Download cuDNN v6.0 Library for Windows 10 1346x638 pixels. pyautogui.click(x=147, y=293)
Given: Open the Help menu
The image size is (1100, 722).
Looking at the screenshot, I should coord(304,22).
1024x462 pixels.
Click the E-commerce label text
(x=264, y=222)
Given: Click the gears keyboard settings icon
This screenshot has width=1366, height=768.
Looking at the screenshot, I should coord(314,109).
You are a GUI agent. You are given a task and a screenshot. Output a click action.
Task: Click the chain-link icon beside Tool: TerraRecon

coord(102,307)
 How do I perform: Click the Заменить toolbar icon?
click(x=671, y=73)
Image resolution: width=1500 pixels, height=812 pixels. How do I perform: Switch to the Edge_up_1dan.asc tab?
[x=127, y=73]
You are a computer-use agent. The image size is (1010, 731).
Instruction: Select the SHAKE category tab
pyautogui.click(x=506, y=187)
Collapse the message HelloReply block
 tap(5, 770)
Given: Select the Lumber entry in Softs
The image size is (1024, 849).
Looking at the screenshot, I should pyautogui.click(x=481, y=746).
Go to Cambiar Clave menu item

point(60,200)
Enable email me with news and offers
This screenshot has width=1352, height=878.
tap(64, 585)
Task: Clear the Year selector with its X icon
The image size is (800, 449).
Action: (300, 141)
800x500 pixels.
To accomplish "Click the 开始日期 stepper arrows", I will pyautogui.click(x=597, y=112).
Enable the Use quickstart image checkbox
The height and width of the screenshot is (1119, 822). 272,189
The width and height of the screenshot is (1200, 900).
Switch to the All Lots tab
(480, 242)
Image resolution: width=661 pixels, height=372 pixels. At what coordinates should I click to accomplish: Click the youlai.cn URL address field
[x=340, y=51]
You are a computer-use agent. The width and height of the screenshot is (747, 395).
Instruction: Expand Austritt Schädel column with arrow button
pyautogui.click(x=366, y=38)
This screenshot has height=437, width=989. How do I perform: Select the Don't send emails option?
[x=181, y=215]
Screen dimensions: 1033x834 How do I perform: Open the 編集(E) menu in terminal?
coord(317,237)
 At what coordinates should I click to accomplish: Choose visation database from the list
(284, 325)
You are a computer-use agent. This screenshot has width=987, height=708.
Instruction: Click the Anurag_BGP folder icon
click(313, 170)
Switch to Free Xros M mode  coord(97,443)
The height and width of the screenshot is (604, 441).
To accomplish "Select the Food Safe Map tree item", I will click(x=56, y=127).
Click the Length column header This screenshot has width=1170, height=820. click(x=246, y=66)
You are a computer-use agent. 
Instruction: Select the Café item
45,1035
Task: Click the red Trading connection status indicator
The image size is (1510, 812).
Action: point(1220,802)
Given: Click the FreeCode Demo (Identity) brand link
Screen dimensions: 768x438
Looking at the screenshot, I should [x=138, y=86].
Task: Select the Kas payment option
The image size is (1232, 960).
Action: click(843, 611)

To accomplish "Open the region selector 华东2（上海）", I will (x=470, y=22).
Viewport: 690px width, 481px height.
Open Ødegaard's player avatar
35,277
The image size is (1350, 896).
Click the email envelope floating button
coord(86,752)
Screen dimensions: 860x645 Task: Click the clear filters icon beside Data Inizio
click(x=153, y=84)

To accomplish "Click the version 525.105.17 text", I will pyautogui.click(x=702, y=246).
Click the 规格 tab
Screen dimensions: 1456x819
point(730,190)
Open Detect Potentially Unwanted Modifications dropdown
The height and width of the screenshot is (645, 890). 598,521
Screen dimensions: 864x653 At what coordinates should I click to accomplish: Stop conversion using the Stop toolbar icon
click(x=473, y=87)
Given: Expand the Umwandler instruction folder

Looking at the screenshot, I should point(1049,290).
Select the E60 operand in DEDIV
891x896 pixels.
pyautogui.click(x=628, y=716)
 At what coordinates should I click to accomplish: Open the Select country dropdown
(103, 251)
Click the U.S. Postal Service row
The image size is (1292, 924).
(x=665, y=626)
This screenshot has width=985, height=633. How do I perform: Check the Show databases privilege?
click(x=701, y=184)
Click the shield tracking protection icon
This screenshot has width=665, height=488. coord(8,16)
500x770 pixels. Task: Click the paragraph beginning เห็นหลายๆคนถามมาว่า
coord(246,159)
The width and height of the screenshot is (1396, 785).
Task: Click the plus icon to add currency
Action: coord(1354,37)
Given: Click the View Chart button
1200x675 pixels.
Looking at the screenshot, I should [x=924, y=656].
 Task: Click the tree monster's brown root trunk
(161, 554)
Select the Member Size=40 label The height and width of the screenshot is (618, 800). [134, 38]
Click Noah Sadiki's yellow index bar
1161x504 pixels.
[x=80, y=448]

== WHAT IS REQUIRED ==
Sift through the entries and copy every line with "selector".

== RESPONSE BOX ==
Task: Clear the Year selector with its X icon
To accomplish "Open the region selector 华东2（上海）", I will (x=470, y=22).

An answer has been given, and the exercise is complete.